• _YOUR INSTRUCTIONS_
Reproduce the records. Keep every word exact and include no images.

• _DATA SHOWN_
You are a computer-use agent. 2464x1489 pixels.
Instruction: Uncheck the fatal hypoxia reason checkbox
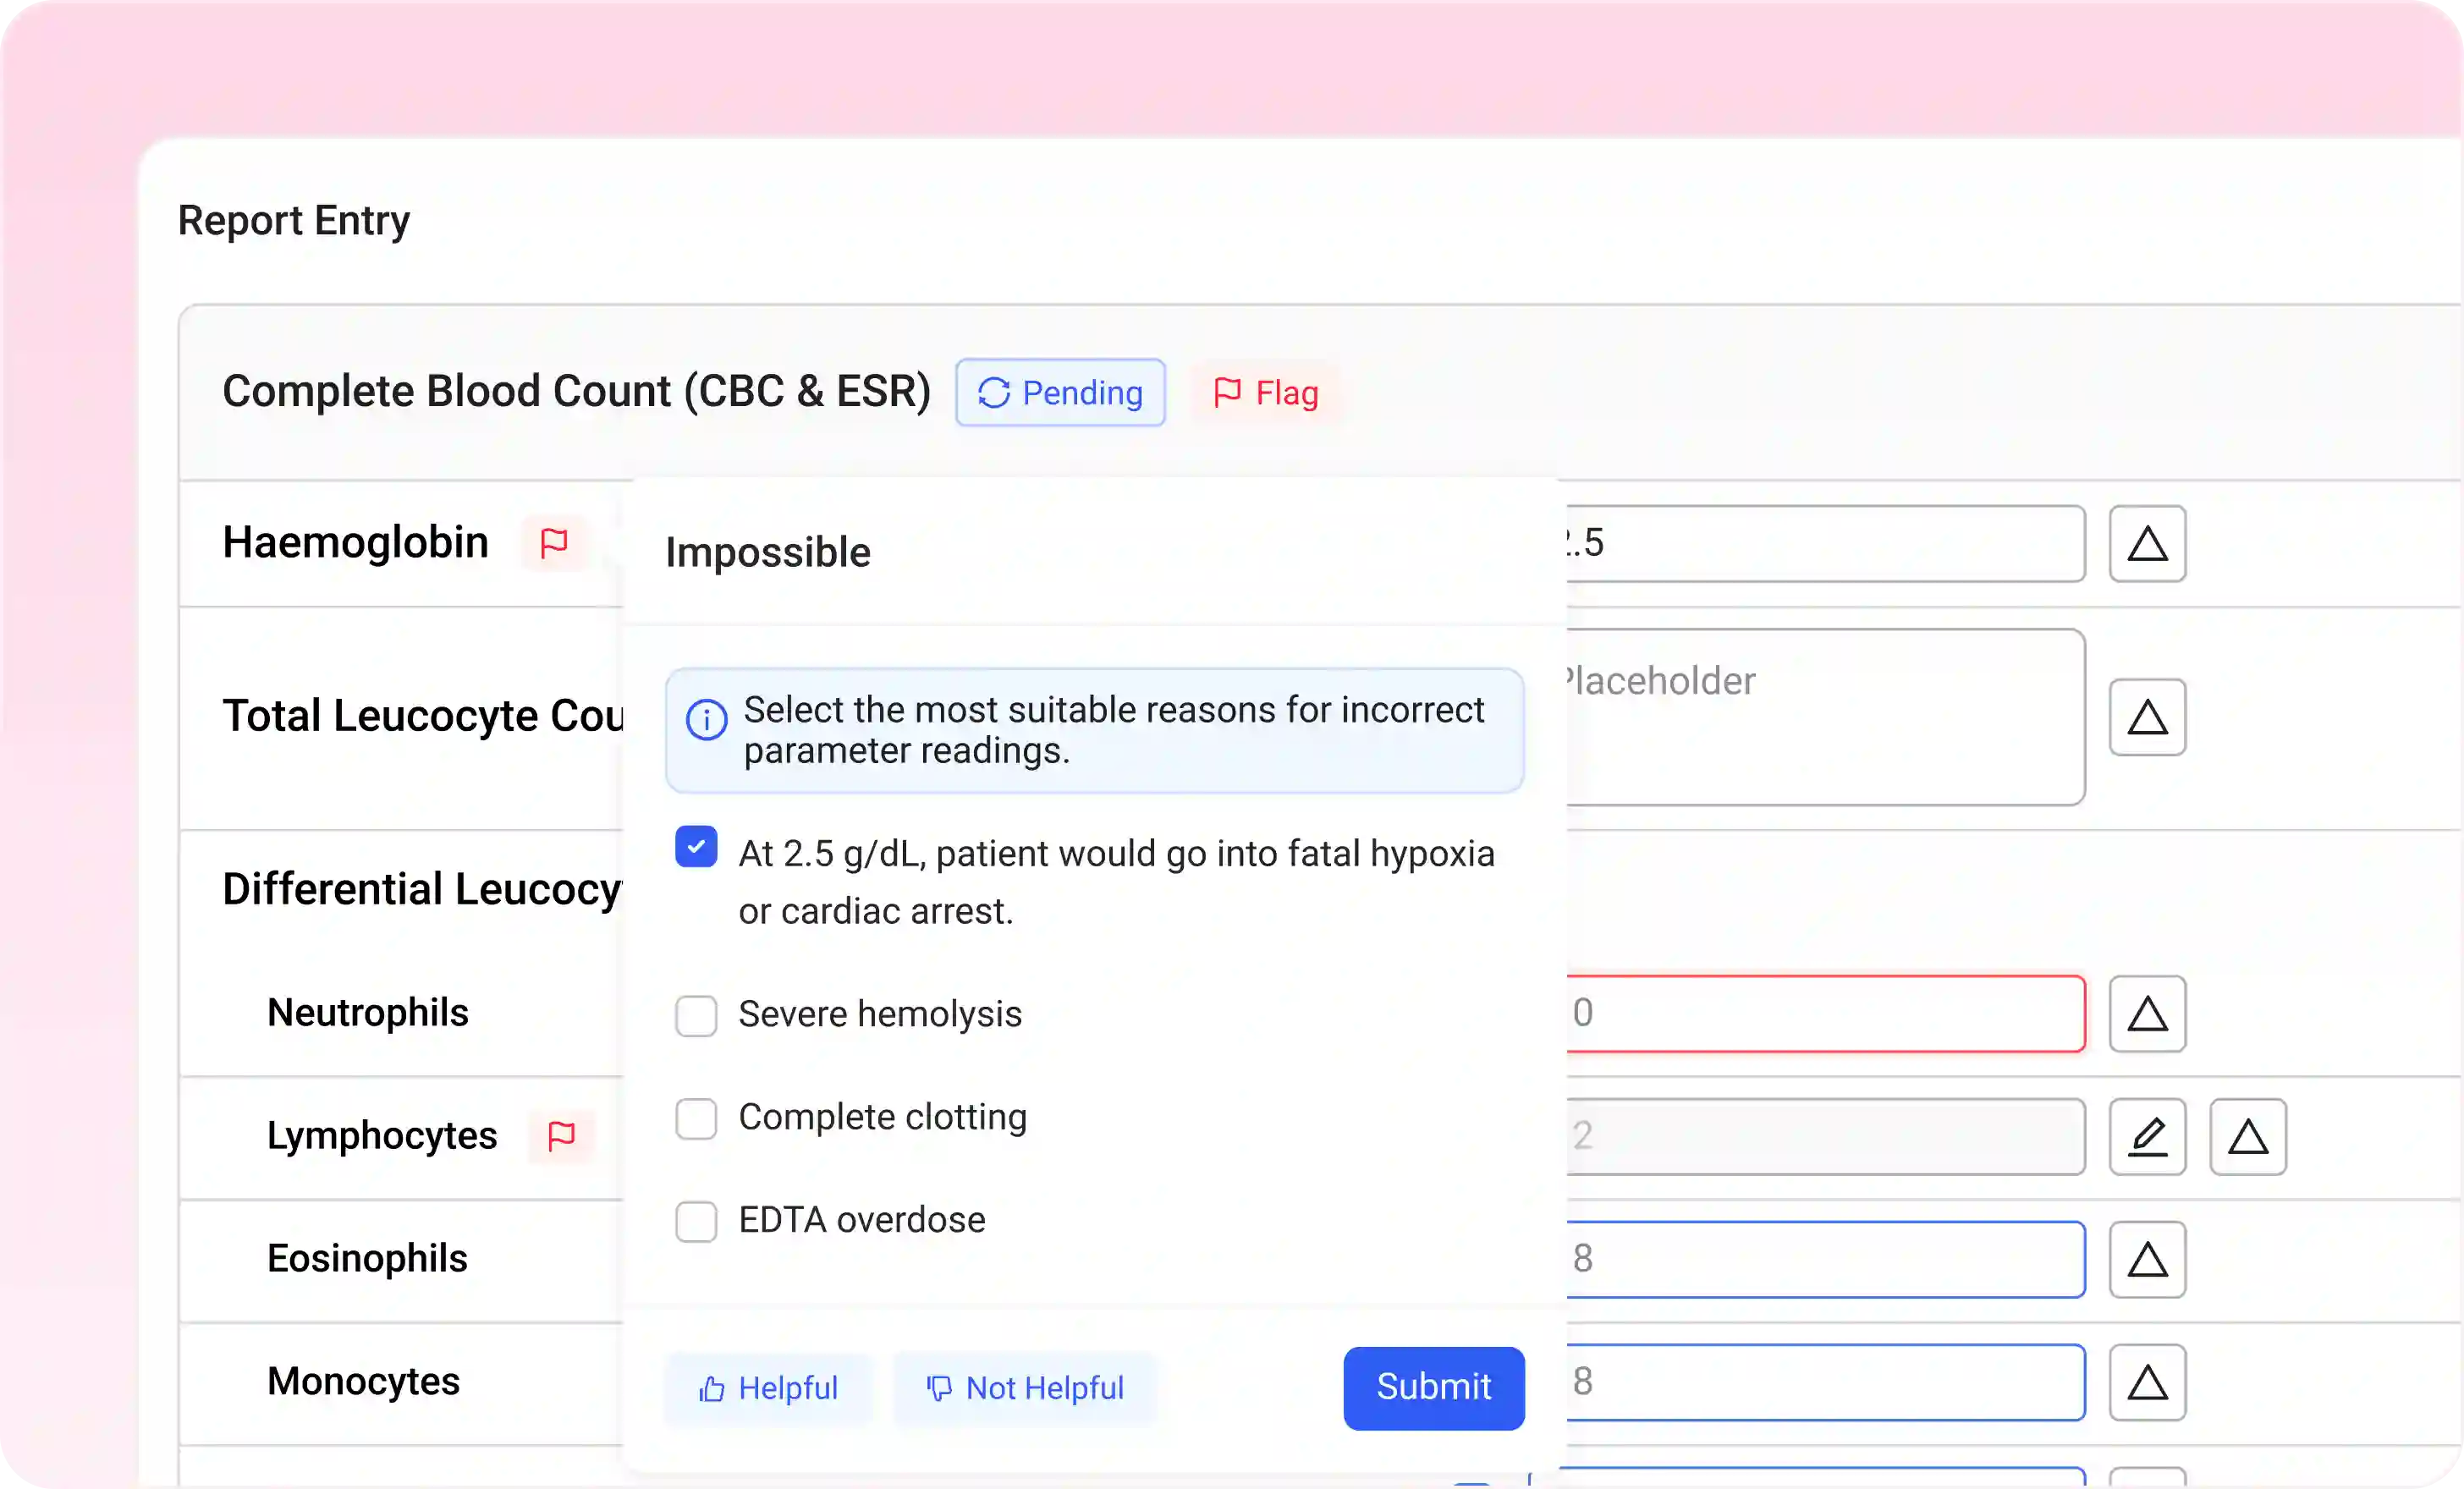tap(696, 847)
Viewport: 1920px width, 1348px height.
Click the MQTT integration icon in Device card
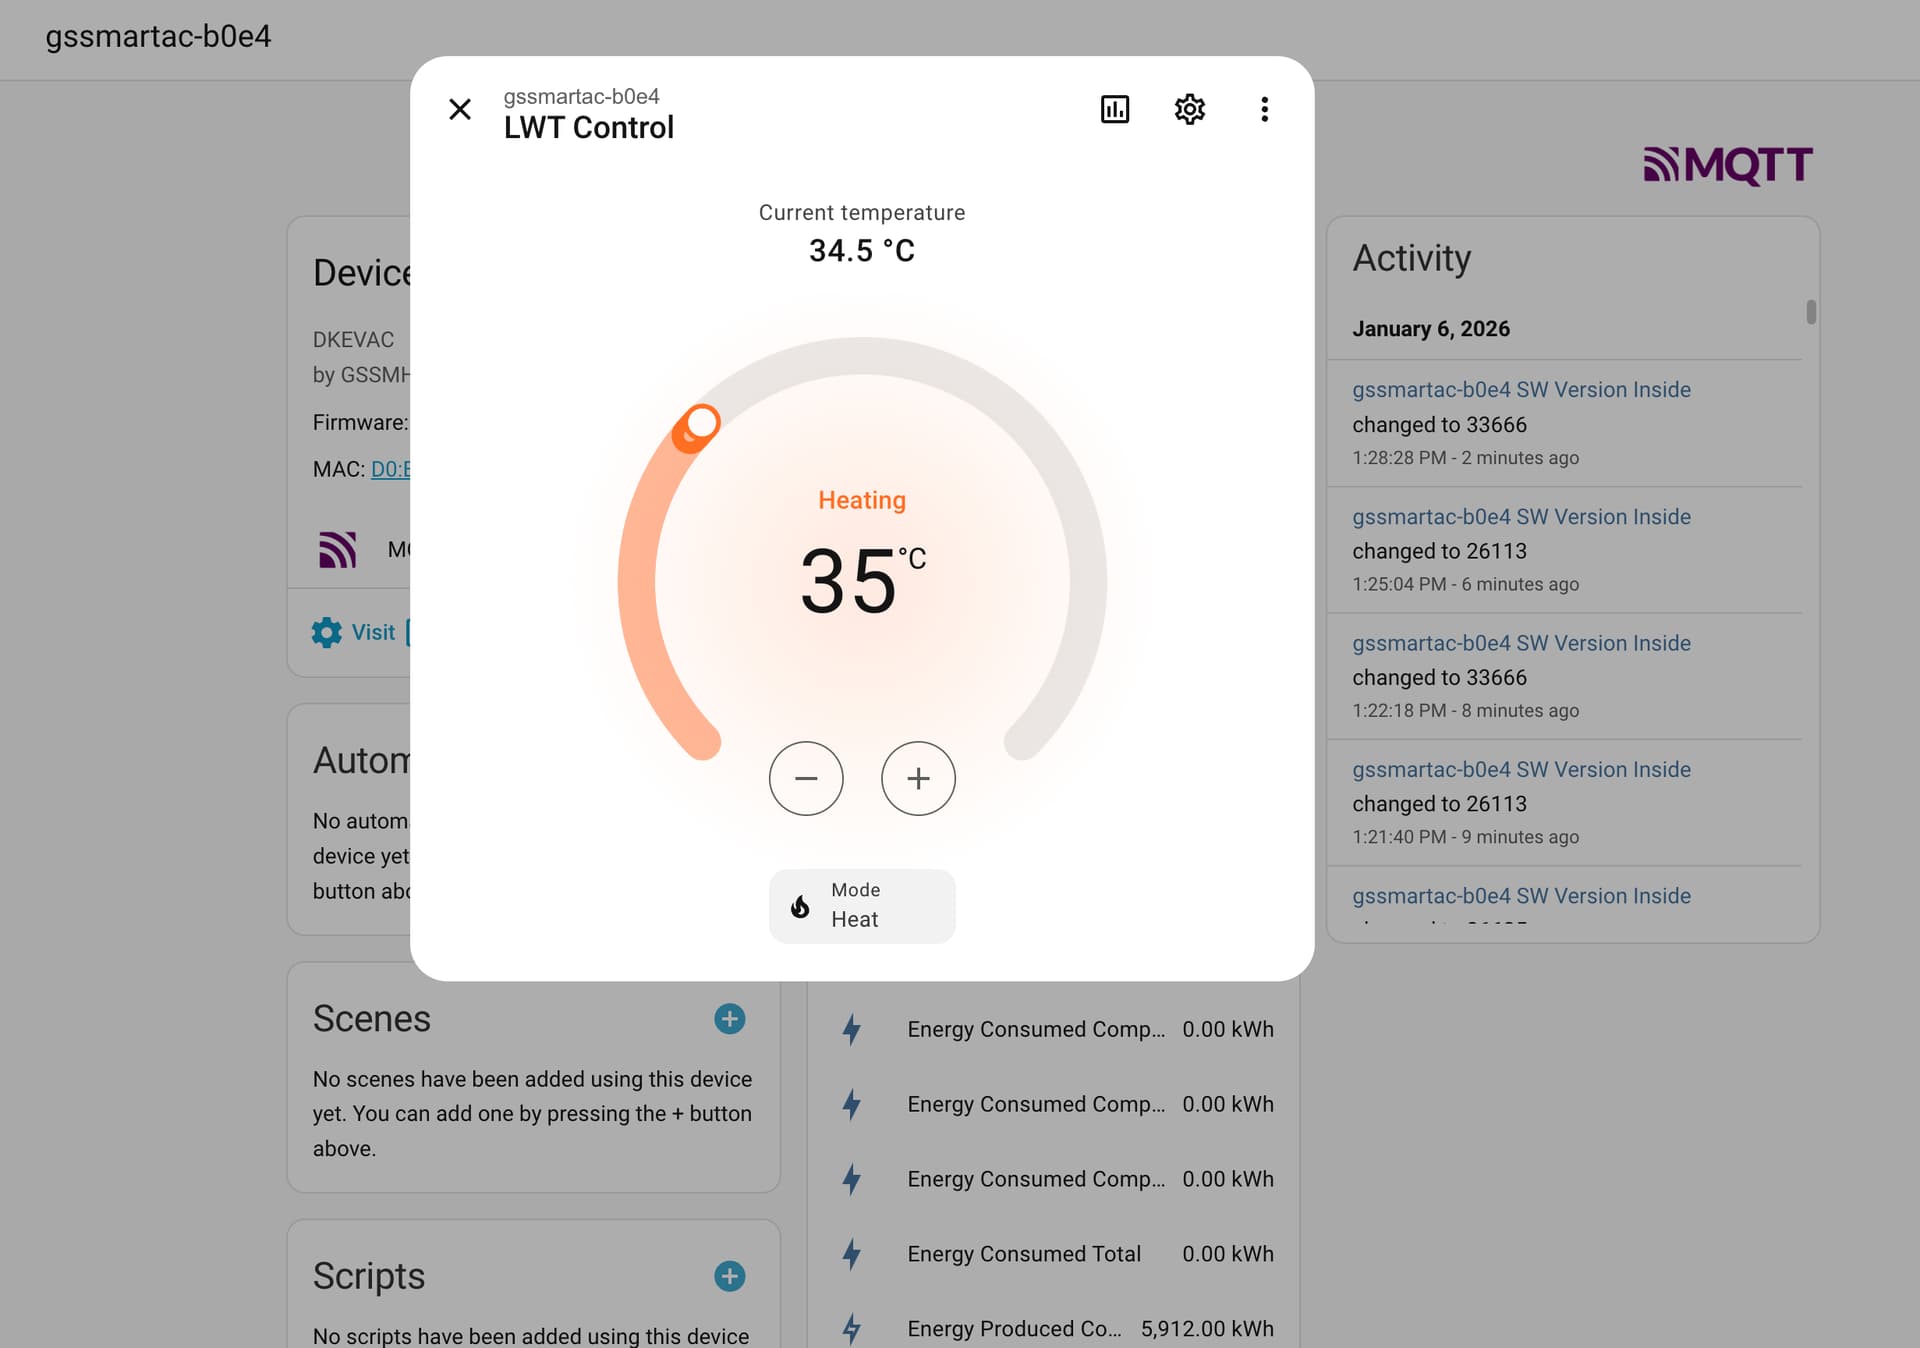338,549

• _FINAL ANSWER_
You are a computer-use agent. 2464x1489 pixels.
Instruction: Uncheck the fatal hypoxia reason checkbox
tap(696, 847)
Viewport: 1920px width, 1348px height.
Click the MQTT integration icon in Device card
338,549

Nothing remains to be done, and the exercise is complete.